### Description of the task
The records that follow must all be duplicated exactly.

### Task input
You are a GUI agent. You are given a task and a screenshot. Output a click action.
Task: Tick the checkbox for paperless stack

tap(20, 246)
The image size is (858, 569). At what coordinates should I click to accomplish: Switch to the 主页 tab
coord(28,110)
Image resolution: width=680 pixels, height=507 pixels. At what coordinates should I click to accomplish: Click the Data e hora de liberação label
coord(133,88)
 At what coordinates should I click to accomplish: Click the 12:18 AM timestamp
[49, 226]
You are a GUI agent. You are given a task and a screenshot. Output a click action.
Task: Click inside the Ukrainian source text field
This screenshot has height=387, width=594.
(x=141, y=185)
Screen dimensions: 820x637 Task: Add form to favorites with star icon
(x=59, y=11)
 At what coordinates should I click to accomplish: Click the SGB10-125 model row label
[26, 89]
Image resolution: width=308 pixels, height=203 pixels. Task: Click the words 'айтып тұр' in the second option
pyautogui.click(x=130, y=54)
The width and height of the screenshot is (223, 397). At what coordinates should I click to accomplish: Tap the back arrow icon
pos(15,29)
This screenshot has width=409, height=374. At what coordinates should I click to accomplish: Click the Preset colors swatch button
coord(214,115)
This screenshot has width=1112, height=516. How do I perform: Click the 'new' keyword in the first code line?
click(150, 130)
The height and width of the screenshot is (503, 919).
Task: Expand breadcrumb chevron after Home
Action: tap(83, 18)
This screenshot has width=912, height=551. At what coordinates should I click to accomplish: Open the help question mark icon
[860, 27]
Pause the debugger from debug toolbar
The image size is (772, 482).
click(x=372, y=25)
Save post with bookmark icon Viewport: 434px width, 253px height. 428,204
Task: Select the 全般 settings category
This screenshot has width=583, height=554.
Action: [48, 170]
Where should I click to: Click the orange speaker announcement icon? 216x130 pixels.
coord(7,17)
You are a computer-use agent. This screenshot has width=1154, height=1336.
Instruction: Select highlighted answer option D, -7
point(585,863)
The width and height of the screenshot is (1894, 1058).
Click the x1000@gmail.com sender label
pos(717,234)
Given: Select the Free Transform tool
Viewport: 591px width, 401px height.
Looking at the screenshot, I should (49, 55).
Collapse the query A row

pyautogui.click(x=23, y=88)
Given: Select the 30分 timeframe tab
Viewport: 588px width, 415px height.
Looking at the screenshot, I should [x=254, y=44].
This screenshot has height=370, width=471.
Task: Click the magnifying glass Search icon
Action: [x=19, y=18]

### Exercise solution
You are a GUI agent. You are given a task and a screenshot. Output a click action.
Task: Tick the checkbox for paperless stack

tap(20, 246)
The image size is (858, 569). At what coordinates should I click to accomplish: Switch to the 主页 tab
coord(28,110)
Image resolution: width=680 pixels, height=507 pixels. At what coordinates should I click to accomplish: Click the Data e hora de liberação label
coord(133,88)
 At what coordinates should I click to accomplish: Click the 12:18 AM timestamp
[49, 226]
You are a GUI agent. You are given a task and a screenshot. Output a click action.
Task: Click inside the Ukrainian source text field
This screenshot has height=387, width=594.
(x=141, y=185)
Screen dimensions: 820x637 Task: Add form to favorites with star icon
(x=59, y=11)
 At what coordinates should I click to accomplish: Click the SGB10-125 model row label
[26, 89]
Image resolution: width=308 pixels, height=203 pixels. Task: Click the words 'айтып тұр' in the second option
pyautogui.click(x=130, y=54)
The width and height of the screenshot is (223, 397). At what coordinates should I click to accomplish: Tap the back arrow icon
pos(15,29)
This screenshot has width=409, height=374. At what coordinates should I click to accomplish: Click the Preset colors swatch button
coord(214,115)
This screenshot has width=1112, height=516. How do I perform: Click the 'new' keyword in the first code line?
click(150, 130)
The height and width of the screenshot is (503, 919).
Task: Expand breadcrumb chevron after Home
Action: tap(83, 18)
This screenshot has width=912, height=551. At what coordinates should I click to accomplish: Open the help question mark icon
[860, 27]
Pause the debugger from debug toolbar
The image size is (772, 482).
click(x=372, y=25)
Save post with bookmark icon Viewport: 434px width, 253px height. 428,204
Task: Select the 全般 settings category
This screenshot has width=583, height=554.
Action: [48, 170]
Where should I click to: Click the orange speaker announcement icon? 216x130 pixels.
coord(7,17)
You are a computer-use agent. This screenshot has width=1154, height=1336.
Instruction: Select highlighted answer option D, -7
point(585,863)
The width and height of the screenshot is (1894, 1058).
Click the x1000@gmail.com sender label
pos(717,234)
Given: Select the Free Transform tool
Viewport: 591px width, 401px height.
Looking at the screenshot, I should (49, 55).
Collapse the query A row

pyautogui.click(x=23, y=88)
Given: Select the 30分 timeframe tab
Viewport: 588px width, 415px height.
Looking at the screenshot, I should [x=254, y=44].
This screenshot has height=370, width=471.
Task: Click the magnifying glass Search icon
Action: [x=19, y=18]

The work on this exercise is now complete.